R.: Ahora mismo, la tecnología sanitaria avanza más rápido que la regulación. En ocasiones, estos organismos no están suficientemente cualificados para evaluar ciertas tecnologías, así que primero se investiga y luego se regula. En algunos casos, productos y terapias altamente innovadoras plantean una serie de cuestiones éticas que, con el paso del tiempo, siguen sin estar reguladas.

“Estados Unidos es referente en investigación clínica porque, a pesar de su regulación, es un país donde hay pasión por el riesgo”

P.: ¿Dónde se sitúa España en investigación clínica?

R.: No somos pioneros, pero estamos mejorando la situación. Los tiempos de aprobación en el Estado no son malos en comparación con otros países como Italia, por ejemplo, donde los trámites a nivel administrativo son muy complicados. Además, España reúne a casi 50 millones de habitantes, donde pueden reclutarse muchos pacientes. Aun así, territorios como Australia han cerrado un programa para fomentar estudios clínicos de fase I, algo que ha fomentado que muchas compañías trasladen estas operaciones hacia allí.

P.: ¿Qué país es referente en investigación clínica?

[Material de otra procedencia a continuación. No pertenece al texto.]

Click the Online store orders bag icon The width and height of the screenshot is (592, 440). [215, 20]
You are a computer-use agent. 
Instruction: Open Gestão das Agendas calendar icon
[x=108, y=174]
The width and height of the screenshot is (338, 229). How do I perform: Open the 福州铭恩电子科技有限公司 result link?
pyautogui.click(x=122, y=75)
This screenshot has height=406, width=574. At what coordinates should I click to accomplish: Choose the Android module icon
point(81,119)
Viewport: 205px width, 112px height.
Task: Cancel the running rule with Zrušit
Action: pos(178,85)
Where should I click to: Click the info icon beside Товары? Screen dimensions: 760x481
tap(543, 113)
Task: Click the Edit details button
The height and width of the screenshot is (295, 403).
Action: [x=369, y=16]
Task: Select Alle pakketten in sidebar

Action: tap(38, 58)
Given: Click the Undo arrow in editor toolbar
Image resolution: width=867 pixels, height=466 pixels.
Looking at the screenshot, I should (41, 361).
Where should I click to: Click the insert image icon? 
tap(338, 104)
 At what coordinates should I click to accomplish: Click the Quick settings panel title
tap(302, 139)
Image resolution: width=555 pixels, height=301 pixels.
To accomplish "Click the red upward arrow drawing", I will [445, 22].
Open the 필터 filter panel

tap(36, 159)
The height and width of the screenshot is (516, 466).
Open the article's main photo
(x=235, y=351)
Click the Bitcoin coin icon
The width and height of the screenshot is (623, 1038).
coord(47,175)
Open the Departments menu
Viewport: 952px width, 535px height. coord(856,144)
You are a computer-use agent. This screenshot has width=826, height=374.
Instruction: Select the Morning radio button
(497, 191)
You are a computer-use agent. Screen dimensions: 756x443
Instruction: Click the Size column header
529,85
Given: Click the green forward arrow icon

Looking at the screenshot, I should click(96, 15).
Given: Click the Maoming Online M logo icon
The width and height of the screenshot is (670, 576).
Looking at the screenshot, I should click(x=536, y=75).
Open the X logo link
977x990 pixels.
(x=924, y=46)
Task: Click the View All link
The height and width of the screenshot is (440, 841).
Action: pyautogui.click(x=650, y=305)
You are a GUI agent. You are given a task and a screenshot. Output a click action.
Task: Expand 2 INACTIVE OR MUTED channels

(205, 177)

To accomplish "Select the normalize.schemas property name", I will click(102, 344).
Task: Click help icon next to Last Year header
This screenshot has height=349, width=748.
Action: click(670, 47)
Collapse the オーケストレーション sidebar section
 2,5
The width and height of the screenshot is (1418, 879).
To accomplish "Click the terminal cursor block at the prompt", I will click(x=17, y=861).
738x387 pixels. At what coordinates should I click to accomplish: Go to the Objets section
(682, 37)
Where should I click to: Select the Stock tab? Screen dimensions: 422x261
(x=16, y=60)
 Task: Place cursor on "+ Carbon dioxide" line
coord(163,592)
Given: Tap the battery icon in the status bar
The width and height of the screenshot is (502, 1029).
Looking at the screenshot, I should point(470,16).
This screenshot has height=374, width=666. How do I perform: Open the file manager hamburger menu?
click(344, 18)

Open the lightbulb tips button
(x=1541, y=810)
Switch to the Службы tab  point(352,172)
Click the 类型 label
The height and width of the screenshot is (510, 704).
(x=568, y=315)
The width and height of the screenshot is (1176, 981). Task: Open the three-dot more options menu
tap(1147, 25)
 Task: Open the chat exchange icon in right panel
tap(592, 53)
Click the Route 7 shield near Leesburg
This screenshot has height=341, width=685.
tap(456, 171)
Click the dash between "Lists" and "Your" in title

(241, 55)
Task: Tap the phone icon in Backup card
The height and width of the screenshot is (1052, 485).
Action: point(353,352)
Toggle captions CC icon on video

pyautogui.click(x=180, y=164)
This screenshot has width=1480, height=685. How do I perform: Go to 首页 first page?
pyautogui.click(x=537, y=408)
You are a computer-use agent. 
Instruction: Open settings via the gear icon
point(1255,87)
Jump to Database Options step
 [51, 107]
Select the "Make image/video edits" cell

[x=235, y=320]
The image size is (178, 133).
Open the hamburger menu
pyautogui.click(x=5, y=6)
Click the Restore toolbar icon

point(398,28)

R.: Estados Unidos, donde se encuentra la mayor parte de investigación a escala global. Aunque la regulación es muy estricta, allí hay pasión por el riesgo. Muchos inversores financian proyectos de investigación básica donde incluso se analizan moléculas que todavía deben ser probadas en humanos. En Europa, gran parte de la financiación va a parar a productos que ya se encuentran en fase clínica.

P.: ¿Cree que la investigación clínica necesita cierto impulso por parte de las instituciones públicas?

R.: Creo que todos los agentes deben empujar. La industria farmacéutica debe hacerlo a través de la inversión, los gobiernos deben mostrarle su apoyo y facilitar la regulación, mientras que instituciones como las universidades deben implicarse en tareas de investigación. El sector farmacéutico a lo largo de los últimos años se ha ido desintegrando, porque llegó un momento en el que las grandes empresas vieron que eran incapaces de abordarlo todo. Facilitar y promover la investigación también pasa por la desintegración.